Board members heard from the faculty’s elected leader on Friday afternoon that Winthrop’s faculty conference–its legislative body for certain academic affairs–will vote on the issue on Nov. 22.

About 100 faculty members voted unanimously earlier this month to place the matter on next month’s meeting agenda.

If faculty members approve reinstating the appeals process into their bylaws, they will likely ask the board to amend its bylaws to reflect a similar change.

Board members first removed the faculty’s formal appeals ability in 2009.

The board’s bylaws were changed then to state that Winthrop’s president would have chief responsibility over college operations and that presidential decisions could not be appealed to the board.

Winthrop’s faculty members then had to change the faculty conference’s bylaws to bring its policies in line with the board’s changes.

Faculty members can still appeal some employment decisions related to tenure and promotion, if they believe improper procedure was used.

Some Winthrop professors have said that while it may not have been the board’s intent, eliminating the appeals process has had a chilling effect on faculty involvement.

English professor John Bird, the faculty’s elected representative to the board, said on Friday that he consulted with new Winthrop President Jayne Marie Comstock about reinstating the appeals process.

She supports reinstating the appeals ability, he said, and there’s a great deal of support among faculty to bring it back.

In 2009, many faculty members pointed out that the appeals process was barely used.

It’s rare that the faculty needs to appeal, Bird said, because it’s rare that a president would strike down a faculty conference decision. He says he knows of only one time when faculty members appealed a presidential decision and asked the board of trustees to overrule.

In 1996, the appeals process was used over a disagreement about the university’s email policy, he said.

While an appeals process would likely rarely be used, Bird said, it’s considered a safeguard of the faculty’s ability to express itself and play a role in university decisions.

The previous faculty appeals policy stated that Winthrop’s president had the final say on academic-related decisions voted on by the university’s faculty members. Appeals to the board of trustees were allowed if the faculty conference disagreed with the president’s decision and cast a two-thirds vote in favor of appealing the decision.

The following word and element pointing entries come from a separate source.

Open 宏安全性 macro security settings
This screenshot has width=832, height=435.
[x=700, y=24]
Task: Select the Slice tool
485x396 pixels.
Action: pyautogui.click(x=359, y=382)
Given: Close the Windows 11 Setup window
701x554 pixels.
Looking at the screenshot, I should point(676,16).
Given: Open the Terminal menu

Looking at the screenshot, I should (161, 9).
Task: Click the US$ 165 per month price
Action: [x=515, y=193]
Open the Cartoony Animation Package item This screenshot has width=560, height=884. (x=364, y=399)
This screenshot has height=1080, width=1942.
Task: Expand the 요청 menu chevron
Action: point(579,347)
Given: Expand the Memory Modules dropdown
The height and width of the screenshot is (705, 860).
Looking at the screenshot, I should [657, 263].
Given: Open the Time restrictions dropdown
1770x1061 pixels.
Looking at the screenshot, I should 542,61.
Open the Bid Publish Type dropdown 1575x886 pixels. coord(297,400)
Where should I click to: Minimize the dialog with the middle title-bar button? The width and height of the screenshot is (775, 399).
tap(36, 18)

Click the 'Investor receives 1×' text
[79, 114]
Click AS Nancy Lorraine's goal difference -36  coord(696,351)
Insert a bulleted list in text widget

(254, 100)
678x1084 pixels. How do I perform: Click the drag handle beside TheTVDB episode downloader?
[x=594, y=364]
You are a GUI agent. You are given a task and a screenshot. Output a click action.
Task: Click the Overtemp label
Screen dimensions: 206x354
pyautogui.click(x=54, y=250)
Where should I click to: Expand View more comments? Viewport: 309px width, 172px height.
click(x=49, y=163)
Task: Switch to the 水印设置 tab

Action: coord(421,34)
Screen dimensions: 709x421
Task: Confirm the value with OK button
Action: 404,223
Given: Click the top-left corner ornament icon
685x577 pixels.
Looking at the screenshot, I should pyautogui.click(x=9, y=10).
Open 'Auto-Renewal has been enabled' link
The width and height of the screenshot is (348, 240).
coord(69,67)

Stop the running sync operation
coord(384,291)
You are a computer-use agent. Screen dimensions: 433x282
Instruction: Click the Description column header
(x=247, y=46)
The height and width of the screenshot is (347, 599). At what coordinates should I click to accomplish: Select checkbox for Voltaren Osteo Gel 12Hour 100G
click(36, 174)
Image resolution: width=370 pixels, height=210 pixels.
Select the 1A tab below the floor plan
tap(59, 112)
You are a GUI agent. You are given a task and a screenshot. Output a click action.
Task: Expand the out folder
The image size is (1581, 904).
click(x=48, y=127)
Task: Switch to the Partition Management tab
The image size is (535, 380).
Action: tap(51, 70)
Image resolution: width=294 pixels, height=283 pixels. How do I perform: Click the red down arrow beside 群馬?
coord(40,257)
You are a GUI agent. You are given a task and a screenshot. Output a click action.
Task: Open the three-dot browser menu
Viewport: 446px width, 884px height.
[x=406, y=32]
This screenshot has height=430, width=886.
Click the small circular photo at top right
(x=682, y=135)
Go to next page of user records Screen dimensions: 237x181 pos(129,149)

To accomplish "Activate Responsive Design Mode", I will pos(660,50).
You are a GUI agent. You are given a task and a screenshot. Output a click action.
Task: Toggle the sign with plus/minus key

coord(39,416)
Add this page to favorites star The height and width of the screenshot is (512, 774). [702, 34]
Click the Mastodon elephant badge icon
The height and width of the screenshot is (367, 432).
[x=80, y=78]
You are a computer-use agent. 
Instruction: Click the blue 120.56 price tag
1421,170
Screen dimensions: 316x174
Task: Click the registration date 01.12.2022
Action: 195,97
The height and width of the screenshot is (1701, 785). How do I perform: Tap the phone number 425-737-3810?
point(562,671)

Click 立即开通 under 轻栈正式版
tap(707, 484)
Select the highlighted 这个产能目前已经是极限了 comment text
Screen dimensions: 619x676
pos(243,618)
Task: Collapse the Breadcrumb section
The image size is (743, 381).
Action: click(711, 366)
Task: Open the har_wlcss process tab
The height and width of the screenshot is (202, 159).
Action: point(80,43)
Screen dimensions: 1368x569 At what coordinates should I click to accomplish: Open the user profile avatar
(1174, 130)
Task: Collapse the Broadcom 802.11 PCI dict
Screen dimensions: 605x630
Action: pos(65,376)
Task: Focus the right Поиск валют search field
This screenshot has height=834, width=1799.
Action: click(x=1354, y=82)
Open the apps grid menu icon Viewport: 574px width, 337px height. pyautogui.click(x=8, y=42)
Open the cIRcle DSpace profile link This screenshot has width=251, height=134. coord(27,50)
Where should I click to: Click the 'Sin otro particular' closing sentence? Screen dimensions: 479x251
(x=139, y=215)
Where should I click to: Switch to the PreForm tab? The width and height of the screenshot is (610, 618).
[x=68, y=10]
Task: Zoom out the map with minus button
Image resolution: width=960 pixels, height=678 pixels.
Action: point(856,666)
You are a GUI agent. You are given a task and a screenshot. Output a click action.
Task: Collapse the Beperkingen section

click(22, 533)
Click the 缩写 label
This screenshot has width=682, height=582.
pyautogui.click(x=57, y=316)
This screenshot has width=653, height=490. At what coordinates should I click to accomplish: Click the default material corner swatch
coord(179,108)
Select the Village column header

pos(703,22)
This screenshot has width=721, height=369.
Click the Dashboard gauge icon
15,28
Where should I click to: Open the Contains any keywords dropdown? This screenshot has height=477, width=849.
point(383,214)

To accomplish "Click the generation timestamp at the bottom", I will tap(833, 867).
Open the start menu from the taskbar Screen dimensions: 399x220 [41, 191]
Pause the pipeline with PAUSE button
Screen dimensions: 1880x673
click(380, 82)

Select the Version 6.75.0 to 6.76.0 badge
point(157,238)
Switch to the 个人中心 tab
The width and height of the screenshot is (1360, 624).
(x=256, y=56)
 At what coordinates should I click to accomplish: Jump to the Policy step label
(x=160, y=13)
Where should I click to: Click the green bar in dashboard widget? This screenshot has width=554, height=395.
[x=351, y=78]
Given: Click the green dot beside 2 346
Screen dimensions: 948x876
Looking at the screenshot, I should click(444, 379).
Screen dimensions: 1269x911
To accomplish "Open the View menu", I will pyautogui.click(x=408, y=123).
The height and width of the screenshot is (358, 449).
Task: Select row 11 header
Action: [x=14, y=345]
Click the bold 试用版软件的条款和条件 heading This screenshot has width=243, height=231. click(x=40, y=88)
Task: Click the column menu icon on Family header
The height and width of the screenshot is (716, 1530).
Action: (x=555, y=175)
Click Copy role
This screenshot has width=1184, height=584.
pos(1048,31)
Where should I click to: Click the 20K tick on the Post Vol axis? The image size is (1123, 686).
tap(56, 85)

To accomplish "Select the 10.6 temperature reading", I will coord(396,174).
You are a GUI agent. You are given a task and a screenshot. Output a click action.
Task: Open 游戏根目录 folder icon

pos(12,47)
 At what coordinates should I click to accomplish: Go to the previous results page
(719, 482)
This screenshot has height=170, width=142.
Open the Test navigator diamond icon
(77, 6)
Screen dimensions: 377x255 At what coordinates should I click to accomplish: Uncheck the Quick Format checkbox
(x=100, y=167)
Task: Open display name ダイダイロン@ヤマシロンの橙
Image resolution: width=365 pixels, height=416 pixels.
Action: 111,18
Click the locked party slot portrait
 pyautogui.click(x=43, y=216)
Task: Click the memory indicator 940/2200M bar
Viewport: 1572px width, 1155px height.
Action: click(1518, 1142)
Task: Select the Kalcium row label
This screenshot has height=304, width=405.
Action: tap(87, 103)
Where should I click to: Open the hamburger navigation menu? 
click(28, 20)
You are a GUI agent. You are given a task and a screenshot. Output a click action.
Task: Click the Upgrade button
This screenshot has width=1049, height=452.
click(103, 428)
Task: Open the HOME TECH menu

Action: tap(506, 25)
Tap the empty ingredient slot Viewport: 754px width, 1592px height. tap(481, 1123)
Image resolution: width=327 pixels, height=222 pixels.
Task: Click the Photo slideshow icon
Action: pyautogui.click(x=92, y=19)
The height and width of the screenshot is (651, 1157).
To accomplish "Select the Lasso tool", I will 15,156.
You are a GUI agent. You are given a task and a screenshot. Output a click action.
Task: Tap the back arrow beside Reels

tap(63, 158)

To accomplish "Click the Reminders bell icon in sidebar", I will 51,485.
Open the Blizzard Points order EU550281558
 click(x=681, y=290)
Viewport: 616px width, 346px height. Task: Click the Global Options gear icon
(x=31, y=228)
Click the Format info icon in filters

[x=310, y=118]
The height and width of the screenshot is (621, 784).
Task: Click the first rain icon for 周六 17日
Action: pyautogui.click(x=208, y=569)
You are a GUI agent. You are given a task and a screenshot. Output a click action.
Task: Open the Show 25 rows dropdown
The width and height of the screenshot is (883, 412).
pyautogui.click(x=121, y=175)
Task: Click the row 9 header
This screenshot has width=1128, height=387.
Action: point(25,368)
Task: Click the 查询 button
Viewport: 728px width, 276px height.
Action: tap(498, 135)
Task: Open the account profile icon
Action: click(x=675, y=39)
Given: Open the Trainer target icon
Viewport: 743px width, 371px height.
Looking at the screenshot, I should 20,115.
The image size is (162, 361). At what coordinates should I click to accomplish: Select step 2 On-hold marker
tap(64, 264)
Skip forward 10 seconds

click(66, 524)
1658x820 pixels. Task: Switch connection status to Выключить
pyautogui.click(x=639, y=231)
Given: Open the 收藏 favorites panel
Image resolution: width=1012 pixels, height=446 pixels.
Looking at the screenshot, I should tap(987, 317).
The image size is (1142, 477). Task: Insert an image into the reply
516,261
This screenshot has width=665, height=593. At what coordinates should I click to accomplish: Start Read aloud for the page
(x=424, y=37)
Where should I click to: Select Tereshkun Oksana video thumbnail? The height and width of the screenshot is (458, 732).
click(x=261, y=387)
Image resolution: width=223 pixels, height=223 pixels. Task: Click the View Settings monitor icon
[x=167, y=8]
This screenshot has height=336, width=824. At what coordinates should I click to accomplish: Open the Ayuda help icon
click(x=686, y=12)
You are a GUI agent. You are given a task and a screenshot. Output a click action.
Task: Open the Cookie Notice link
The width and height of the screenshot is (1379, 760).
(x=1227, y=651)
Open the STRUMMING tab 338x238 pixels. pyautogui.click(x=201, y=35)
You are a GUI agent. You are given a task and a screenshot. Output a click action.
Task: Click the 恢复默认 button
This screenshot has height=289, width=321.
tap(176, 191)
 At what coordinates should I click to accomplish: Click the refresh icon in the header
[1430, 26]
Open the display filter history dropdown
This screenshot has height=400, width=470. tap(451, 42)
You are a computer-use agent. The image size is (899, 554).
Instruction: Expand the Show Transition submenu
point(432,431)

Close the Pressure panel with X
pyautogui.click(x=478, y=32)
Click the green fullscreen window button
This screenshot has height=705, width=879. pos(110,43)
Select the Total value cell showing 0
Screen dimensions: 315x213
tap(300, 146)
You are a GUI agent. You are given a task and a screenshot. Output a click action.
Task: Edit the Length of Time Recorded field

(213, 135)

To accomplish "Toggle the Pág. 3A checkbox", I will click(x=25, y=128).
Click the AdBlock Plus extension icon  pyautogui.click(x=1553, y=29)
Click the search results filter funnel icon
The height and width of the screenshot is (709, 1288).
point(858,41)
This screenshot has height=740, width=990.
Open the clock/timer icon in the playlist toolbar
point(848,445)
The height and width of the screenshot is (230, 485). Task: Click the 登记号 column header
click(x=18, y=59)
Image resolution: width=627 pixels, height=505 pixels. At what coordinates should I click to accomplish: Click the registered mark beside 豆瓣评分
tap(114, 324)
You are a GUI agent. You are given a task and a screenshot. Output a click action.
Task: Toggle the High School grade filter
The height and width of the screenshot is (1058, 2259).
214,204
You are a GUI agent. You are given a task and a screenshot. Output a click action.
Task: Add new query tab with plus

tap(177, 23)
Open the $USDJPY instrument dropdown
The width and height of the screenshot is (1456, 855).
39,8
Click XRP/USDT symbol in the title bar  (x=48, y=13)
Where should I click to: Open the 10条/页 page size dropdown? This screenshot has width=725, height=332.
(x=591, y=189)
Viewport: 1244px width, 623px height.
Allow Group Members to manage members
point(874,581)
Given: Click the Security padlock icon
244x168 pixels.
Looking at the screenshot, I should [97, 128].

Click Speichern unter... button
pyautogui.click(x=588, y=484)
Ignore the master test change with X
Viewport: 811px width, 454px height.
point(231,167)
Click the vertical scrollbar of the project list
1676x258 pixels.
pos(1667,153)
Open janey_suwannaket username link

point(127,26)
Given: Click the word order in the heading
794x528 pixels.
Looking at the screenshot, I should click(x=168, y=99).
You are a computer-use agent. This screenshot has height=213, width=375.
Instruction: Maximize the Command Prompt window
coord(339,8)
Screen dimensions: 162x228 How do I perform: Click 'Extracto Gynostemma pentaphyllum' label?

On Friday, board of trustees members did not vote on reinstating the appeals process or any other changes to their bylaws. The board may consider the change in December, along with other bylaws amendments, said trustee Bob Thompson.

He also suggested that the board could appoint a subcommittee to deal exclusively with board bylaws.

Bird says discussion of the faculty appeals process was the number one priority for him when he and Comstock met recently.

Comstock–who recently surpassed her 100th day on the job–has also voiced strong support for creating a staff assembly at Winthrop, to provide for more shared governance on campus.

The staff group would likely be similar to Winthrop’s faculty conference group in that it would represent university staff members to other campus bodies and organizations and provide for a collective voice for employees.